Lardaceous Degeneration of the Intestines.

SYNONYMS.—Albuminoid degeneration, Waxy degeneration, Amyloid degeneration, etc.

Lardaceous degeneration of the intestines is an affection of quite frequent occurrence in those persons who are the subjects of a like change elsewhere; for although it has been asserted that it may be present as a primary affection, it almost always succeeds the same form of degeneration in other organs. Since, for the most part, it only makes itself manifest at an advanced stage of the disease, its importance is usually masked by the grave constitutional condition of the patient, whose vital forces are wellnigh exhausted by the already advanced degenerations present elsewhere. The extensive implication of other organs and tissues in the same degenerative process also creates great obscurity in the symptomatology of intestinal lardaceous disease, and is doubtless the cause of the existing dearth of definite knowledge upon the subject.

That the intestines are comparatively frequently involved in lardaceous disease is shown by dead-house statistics.
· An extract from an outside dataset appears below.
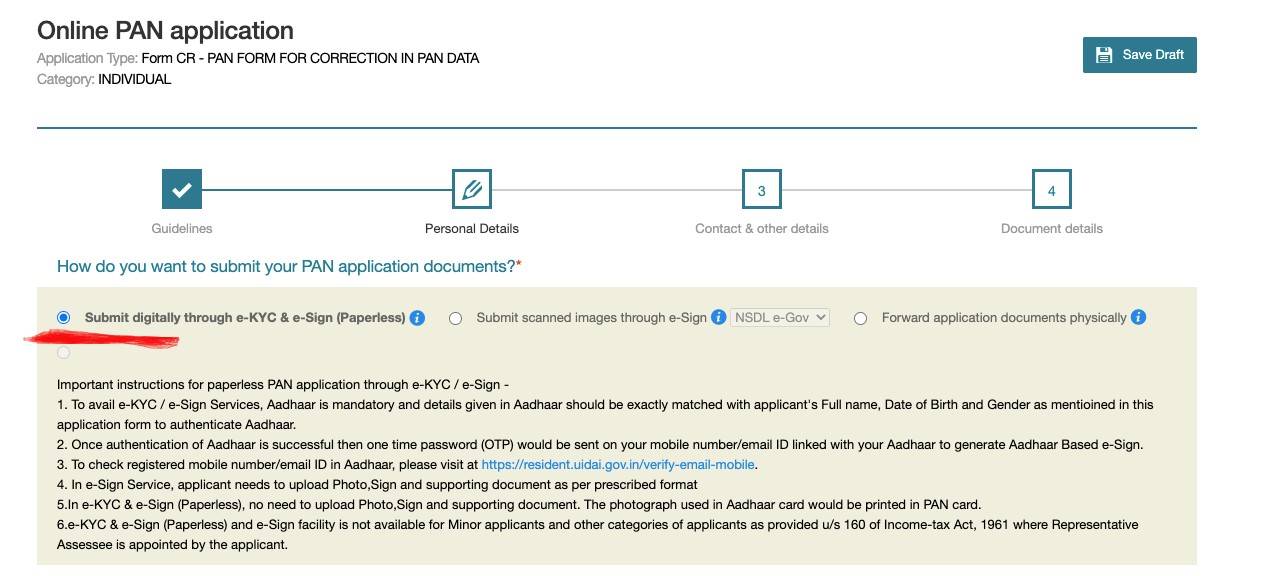Click info icon beside scanned images through e-Sign

tap(718, 317)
Thus, Charlewood Turner7 reported from the London Hospital that in 58 cases of lardaceous disease the intestines were affected 10 times; and Goodhart8 in 150 consecutive necropsies of lardaceous disease at Guy's Hospital reported implication of the intestines 63 times.

7 Transactions Path. Soc. London, 1879, p. 517.

8 Ibid., p. 533.

Although the bowels do not become affected as early as several other parts, they will almost certainly become involved should the patient's life be prolonged; and in those cases where death is a direct result of the degeneration the intestines share with the kidneys the chief responsibility. It is not, however, until an advanced stage of lardaceous degeneration that its presence in the alimentary canal is revealed by symptoms; indeed, many cases do not, throughout life, betray evidences of the pronounced alterations that are to be discovered after death. Even in extreme cases there are no symptoms that would, even with probability, be referred to lardaceous disease of the bowels in the absence of the same degeneration in other organs and parts. There are, then, no specific symptoms following lardaceous degeneration of the bowels.

Where the normal functions of the intestines can no longer be properly performed in consequences of the changes that have taken place in them, there results a moderate diarrhoea. At first the number of movements may not be increased; the evacuated matters are fluid and of a greenish or pale color. Usually, little or no pain is experienced, though at times and in certain individuals this may be severe and colicky. The diarrhoea is not always steadily progressive, but may from time to time disappear. With the progress of the disease it may become more free and persistent, and in the later stages hemorrhage from the bowels may be superadded. This may vary in amount, and where, as is often the case, the stomach participates in the degeneration, hæmatemesis may also appear. These hemorrhages may be insignificant, or may at once assume alarming proportions, and even bring to an unexpected termination the life of the individual. Already, at the outset of the intestinal symptoms, the general health will have shown evidences of profound alteration, but upon the supervention of the diarrhoea more rapid progress will be observed, consequent upon the increased nutritive disturbance. The use of remedies in temporarily controlling this diarrhoea may prolong for months the life they are powerless to save.

So far as concerns the intestinal affection, there is no special tendency toward febrile excitement. It must not be forgotten, however, that acute inflammatory attacks of various tissues and organs frequently arise in the course of lardaceous disease.